ACTIVITY: Once the line with "469x476 pixels. At" is found, repeat it and all later lines exactly through the end of the listing below, with the pictures left out.

DATA SUPPLIED:

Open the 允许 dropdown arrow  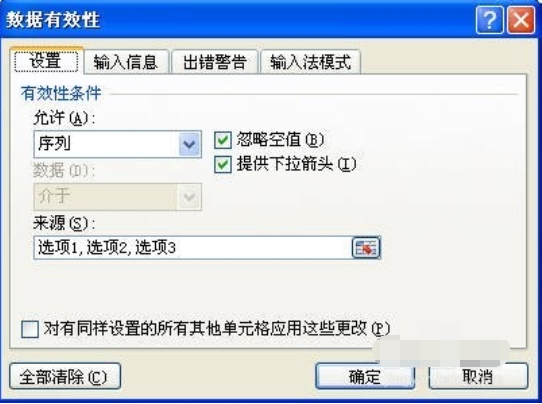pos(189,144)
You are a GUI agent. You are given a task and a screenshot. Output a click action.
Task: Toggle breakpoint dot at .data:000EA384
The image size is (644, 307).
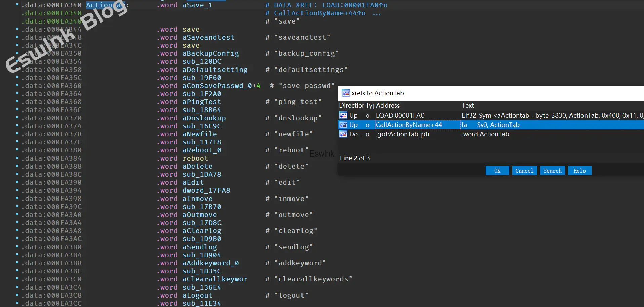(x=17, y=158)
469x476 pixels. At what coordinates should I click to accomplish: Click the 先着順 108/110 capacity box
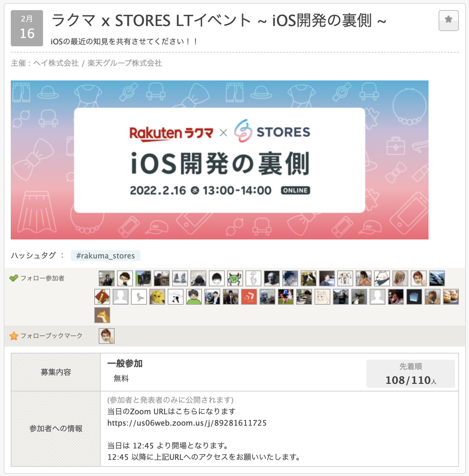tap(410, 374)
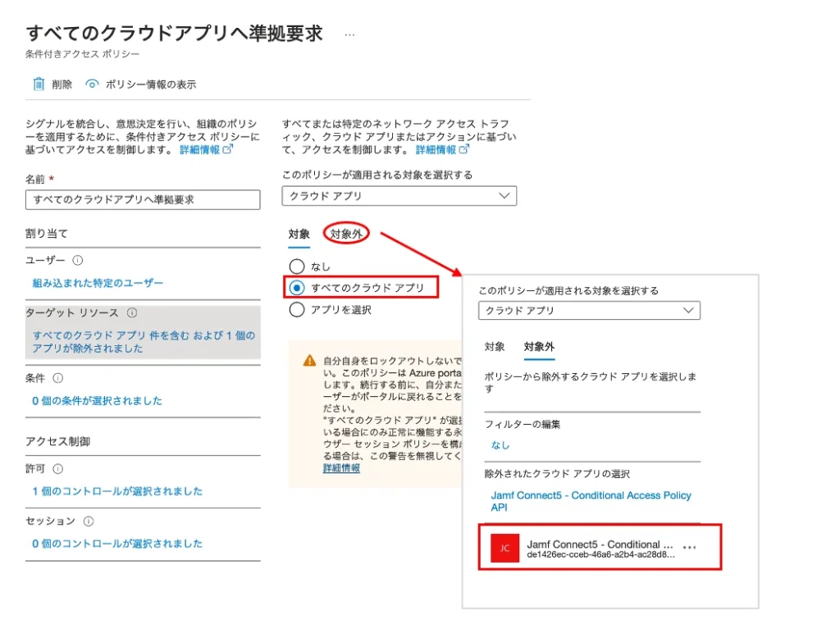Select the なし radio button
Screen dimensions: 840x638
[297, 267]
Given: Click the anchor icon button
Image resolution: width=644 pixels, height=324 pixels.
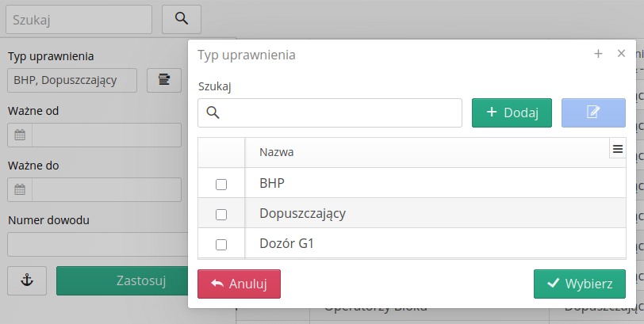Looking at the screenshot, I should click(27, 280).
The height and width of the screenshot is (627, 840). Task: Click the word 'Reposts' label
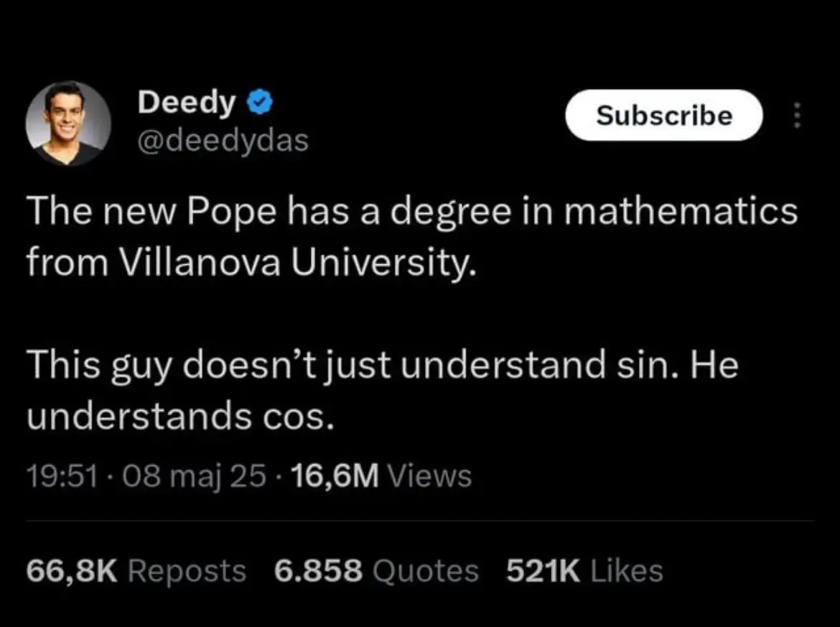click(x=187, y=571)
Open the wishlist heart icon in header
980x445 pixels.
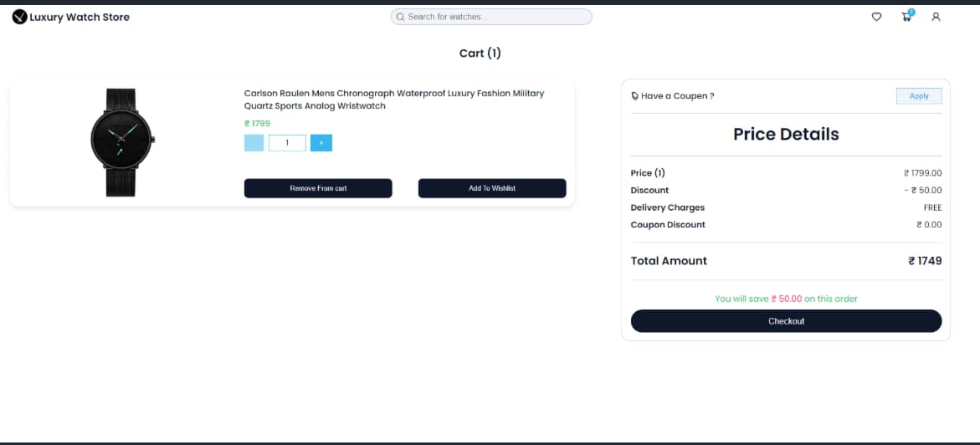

TASK RESPONSE:
469x476 pixels. At what coordinates should I click to accomplish: Click the 先着順 108/110 capacity box
tap(410, 374)
Select the なし radio button
Screen dimensions: 840x638
[297, 267]
Given: Click the anchor icon button
Image resolution: width=644 pixels, height=324 pixels.
Looking at the screenshot, I should click(27, 280).
The height and width of the screenshot is (627, 840). Task: Click the word 'Reposts' label
click(x=187, y=571)
Open the wishlist heart icon in header
980x445 pixels.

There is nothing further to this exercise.